Para medir la arquitectura

En mi opinión, la arquitectura, antes de que cualquier discurso llegue –periodístico, académico o científico-, es un hábito. El hábito de ocupar un lugar. En ese sentido arquitectura hacemos todos, los humanos y las hormigas. Hacen arquitectura los pueblos nómadas y la fabrican los alemanes. La puede hacer un erudito y una señora que durante 20 años decora una vivienda. No es una opción. Hasta donde se, la arquitectura es inmanente a la vida y de una manera amplia está asociada a la transformación de la corteza terrestre. Las arquitecturas son hábitos diversos solidificados, coreografías que van endureciéndose.

Cuando un juicio no se fundamenta sobre consideraciones como estas no sería más que un juicio reducido o una calificación apresurada, desplazando la arquitectura al terreno de lo anodino. ¿Cuál es la arquitectura original, la verdadera, la adecuada, la bella, la necesaria? ¿Cuál es la arquitectura que debemos promover y cuidar? ¿La que hacen los pueblos, la que hacen los arquitectos, la que intenta hacer cada uno en el apartamento que reside?

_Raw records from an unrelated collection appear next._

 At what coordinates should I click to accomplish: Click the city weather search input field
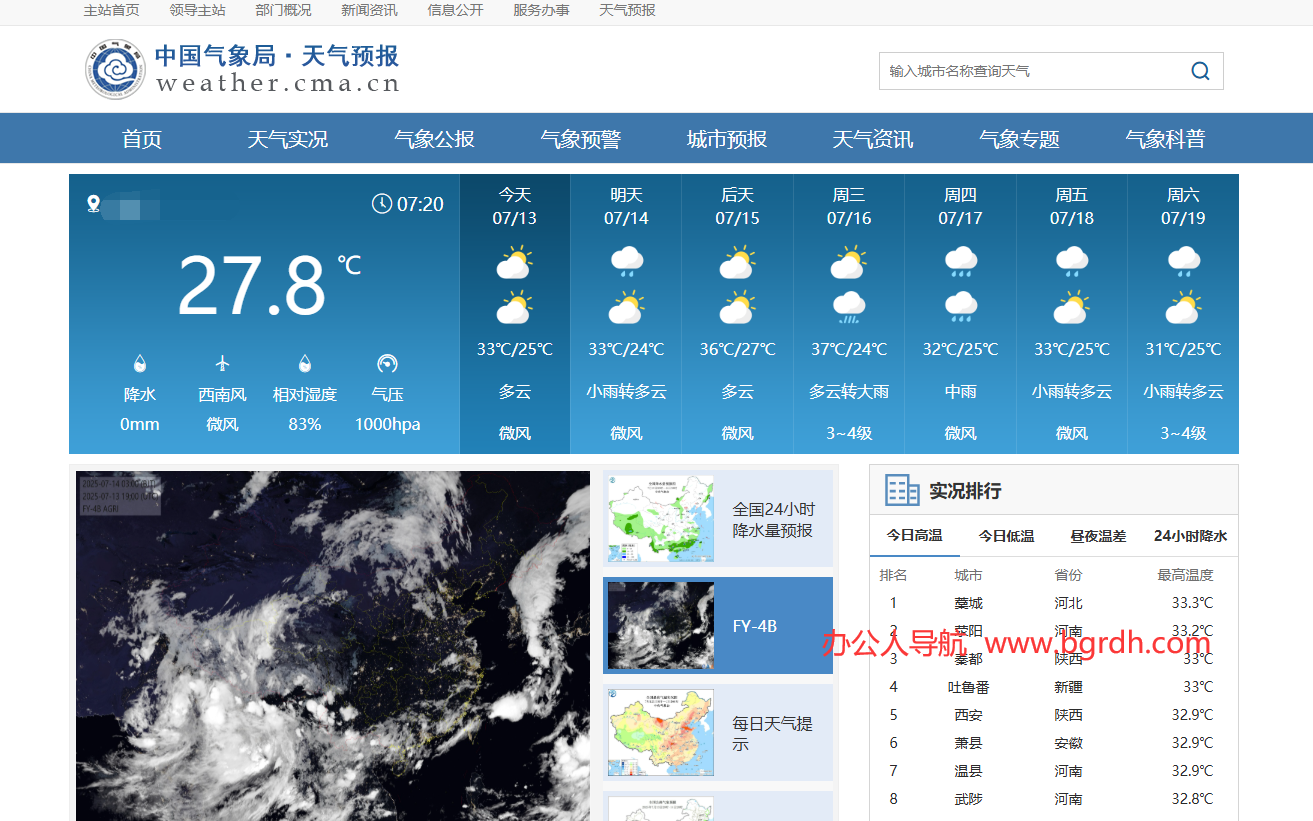tap(1030, 70)
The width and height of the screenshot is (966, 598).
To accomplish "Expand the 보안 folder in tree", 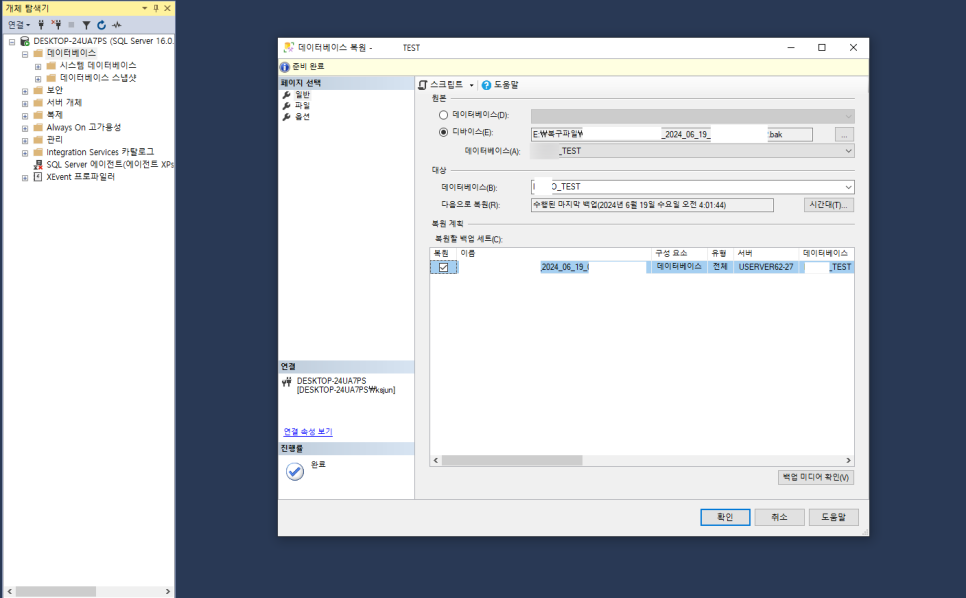I will tap(25, 91).
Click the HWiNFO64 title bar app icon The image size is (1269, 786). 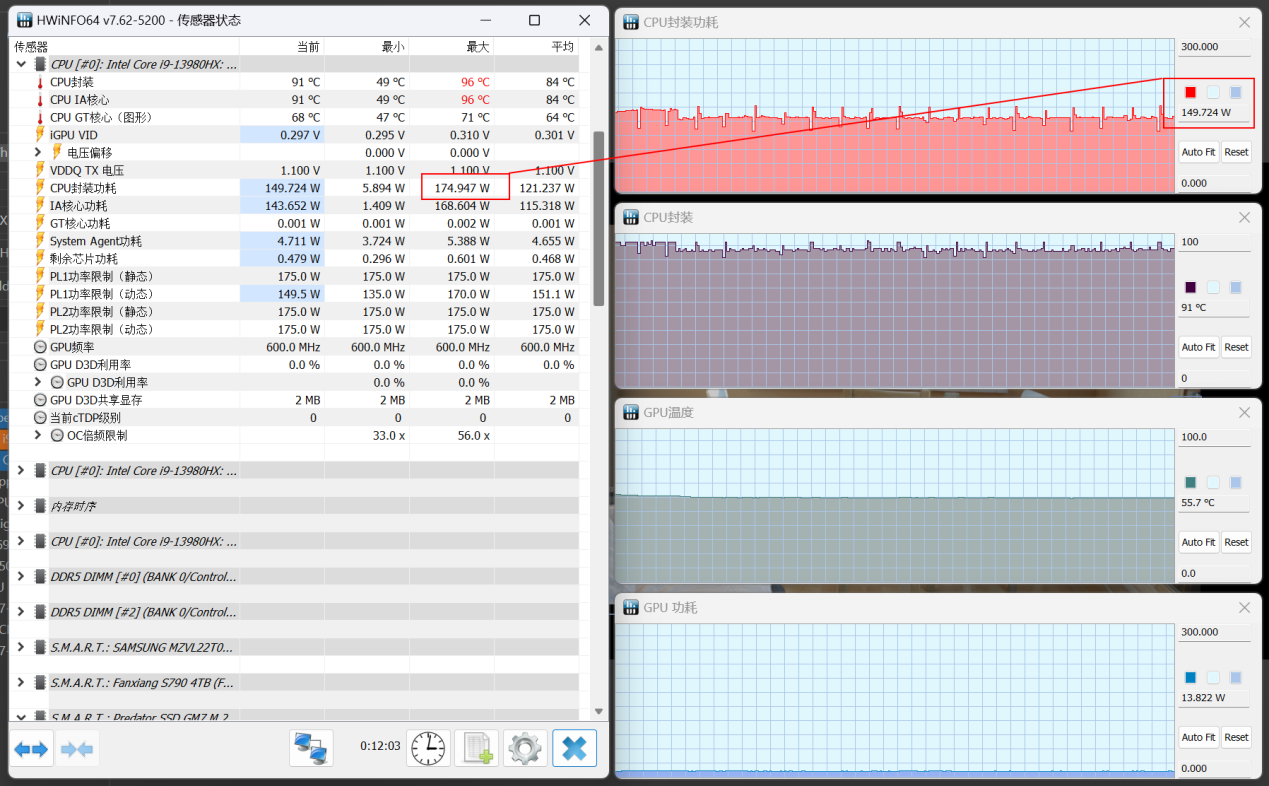[24, 20]
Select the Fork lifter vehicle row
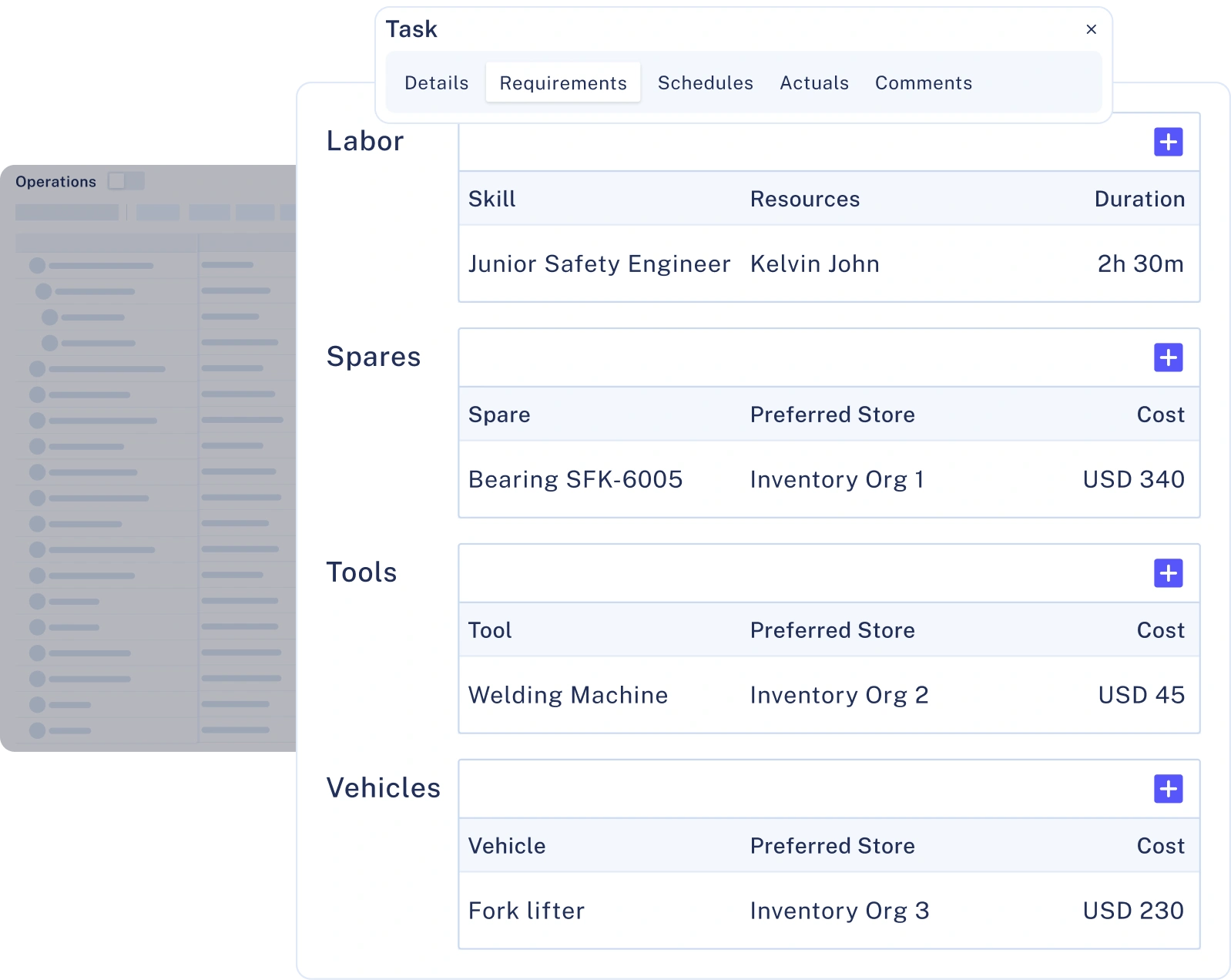This screenshot has height=980, width=1231. [526, 911]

Existen arquitecturas autoorganizadas –o espontáneas como solemos llamarlas- y arquitecturas profesionales; las primeras aparecen por medio de la inteligencia colectiva, las segundas gracias a la imaginación singular. Obras bellas tenemos de lado y lado: un mercado popular en Marruecos o las Torres del Parque de Rogelio Salmona. Es decir, por cualquiera de estas vías podemos encontrar interés. Y ni hablar de los desaciertos, que también aparecen por ambos canales.

Con todo esto no estoy proponiendo que todo vale y que da lo mismo cualquier arquitectura, lo que quiero evidenciar es la variedad de niveles de interés o grados de belleza intermedia que pueden existir en las arquitecturas, tengan el origen que tengan, cultas u ordinarias. Si la diversidad de especies es garantía de la vida, la diversidad de arquitecturas es indispensable para mantener la multiplicidad de conductas humanas que se supone caracterizan una cultura.

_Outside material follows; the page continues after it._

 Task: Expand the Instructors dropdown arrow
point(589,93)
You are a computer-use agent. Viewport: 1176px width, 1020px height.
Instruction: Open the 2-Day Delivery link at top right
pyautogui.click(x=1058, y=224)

Más allá de una cierta formación de la opinión hacia la ¨arquitectura culta¨, que es una tarea importante, resulta más interesante promover el incremento de las capacidades estéticas del sujeto, cosa que quizás llevaría a una valoración amplia de la arquitectura porque la localiza de nuevo como un hábito y no sólo como mercancía. La capacidad estética de un sujeto equivale a la cantidad de acciones que realiza en, y a las decisiones que toma sobre, el lugar que lo rodea. Alguien decía que una lavandera del siglo XVII tomaba más decisiones por el mundo que la rodeaba que un ciudadano actual.

¿Cuánta libertad fomentan los edificios entre los usuarios? ¿Cuánta autodeterminación estimulan entre los ciudadanos para que participen en la construcción del medio que habitan? ¿Cuántas relaciones entre humanos y no humanos establecen? Con preguntas como estas podríamos medir la calidad de las arquitecturas contemporáneas. Valorarlas no sólo por sus características formales y espaciales, sino también (y especialmente) por su desempeño y la interacción que promueven con el medio.